Friday, June 21, 2019

Coyotes aren't coming. They're here. 



Think of coyotes, and wide open plains in Montana and Wyoming come to mind. Think again. Coyotes are right here, in Glen Allen, in Hanover, and even in the City of Richmond and across the river in Chesterfield. 

"Coyotes are in every city of Virginia," is what Reynolds Assistant Dean/ Professor Dr. Richard Groover was told by state game wardens. And Groover got to thinking about coyotes differently too. "As a biological scientist I like to do research, so I posed the question: how many coyotes are actually in Richmond, particularly in Hanover."

So off Professor Groover is going this summer on a self-directed, self-funded research project that has attracted the attention and the help of students from VCU, Liberty University, and GMU. One of Reynolds adult students, Ben Zimmerman, has become Research Assistant on the project. Zimmerman worked as a Well Digger out west before moving to Richmond and fulfilling his dream of getting a college education.
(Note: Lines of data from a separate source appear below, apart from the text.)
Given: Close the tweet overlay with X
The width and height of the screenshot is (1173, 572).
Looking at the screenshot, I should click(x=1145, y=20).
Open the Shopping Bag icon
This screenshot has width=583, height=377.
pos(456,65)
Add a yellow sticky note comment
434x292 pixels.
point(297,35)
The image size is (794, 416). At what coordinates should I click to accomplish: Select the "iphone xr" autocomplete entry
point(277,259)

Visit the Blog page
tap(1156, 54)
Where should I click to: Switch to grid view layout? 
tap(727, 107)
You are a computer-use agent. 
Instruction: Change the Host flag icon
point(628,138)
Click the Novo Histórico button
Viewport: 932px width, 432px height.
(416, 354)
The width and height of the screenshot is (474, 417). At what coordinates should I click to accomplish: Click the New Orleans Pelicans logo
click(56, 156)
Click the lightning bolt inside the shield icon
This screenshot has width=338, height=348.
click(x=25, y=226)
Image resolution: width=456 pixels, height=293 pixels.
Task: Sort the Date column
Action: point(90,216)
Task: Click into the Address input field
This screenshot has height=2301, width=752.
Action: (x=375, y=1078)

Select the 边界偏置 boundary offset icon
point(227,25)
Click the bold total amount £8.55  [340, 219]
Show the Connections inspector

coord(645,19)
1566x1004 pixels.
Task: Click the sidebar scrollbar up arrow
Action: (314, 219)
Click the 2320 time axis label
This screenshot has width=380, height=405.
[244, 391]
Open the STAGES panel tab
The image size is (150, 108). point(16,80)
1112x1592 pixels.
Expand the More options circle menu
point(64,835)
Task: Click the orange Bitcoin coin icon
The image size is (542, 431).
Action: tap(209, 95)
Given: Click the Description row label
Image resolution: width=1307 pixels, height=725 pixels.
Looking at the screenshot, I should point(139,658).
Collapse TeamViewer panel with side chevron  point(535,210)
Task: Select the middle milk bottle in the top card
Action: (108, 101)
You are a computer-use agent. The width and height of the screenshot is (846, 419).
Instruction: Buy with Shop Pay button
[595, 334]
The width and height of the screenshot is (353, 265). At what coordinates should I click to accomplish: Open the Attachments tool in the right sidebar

Zimmerman knows all about being outdoors in all kinds of weather, day and night, and he is all in on the research.

How did we end up with so many coyotes? "Coyotes are one of the most adaptable predators in the US," says Groover, "with the elimination of coyote predators beginning in the 1800s the population grew and spread. My early guess is that we have as many as 500 in the surrounding area, but this study should give us a statistical number rather than a guess. The Virginia Department of Game and Inland Fisheries estimates we have 50,000 in the entire state." That's a lot of coyotes.

Do they attack, should we be cautious? "Coyotes are an evasive species. They'd rather run from you," Groover says. "However, recently a coyote attacked a woman and her five-year old son in New Jersey. This is unusual behavior and I suspect they will find that the coyote was rabid. They do love cats and small domestic dogs and will go after them, so it's best to not let pets roam unattended." Coyotes travel in packs so are more visible than a lone fox. But, don't try to outrun these animals, they are the fasted mammal in the US, travelling at a speed of 43 mph, and are known to cover around five miles in a night. 

Groover's research has two phases. Phase 1 involves the use of motion-detecting game cameras focused on a post with bait. Everything in the outdoors loved his bait, except the coyotes, so he upped the quality of his lure and is gathering data. He's moving into Phase 2 now which involves a game "noise" device designed to lure the animals into a certain location. Groover and his crew will be waiting nearby with night vision equipment to watch the coyotes and count them. All this is done at night when the coyotes are roaming, and the rest of us are sleeping.

Look for a follow up to this story. Dr. Groover plans to publish his findings, and certainly any of us with pets are curious just how many coyotes are among us.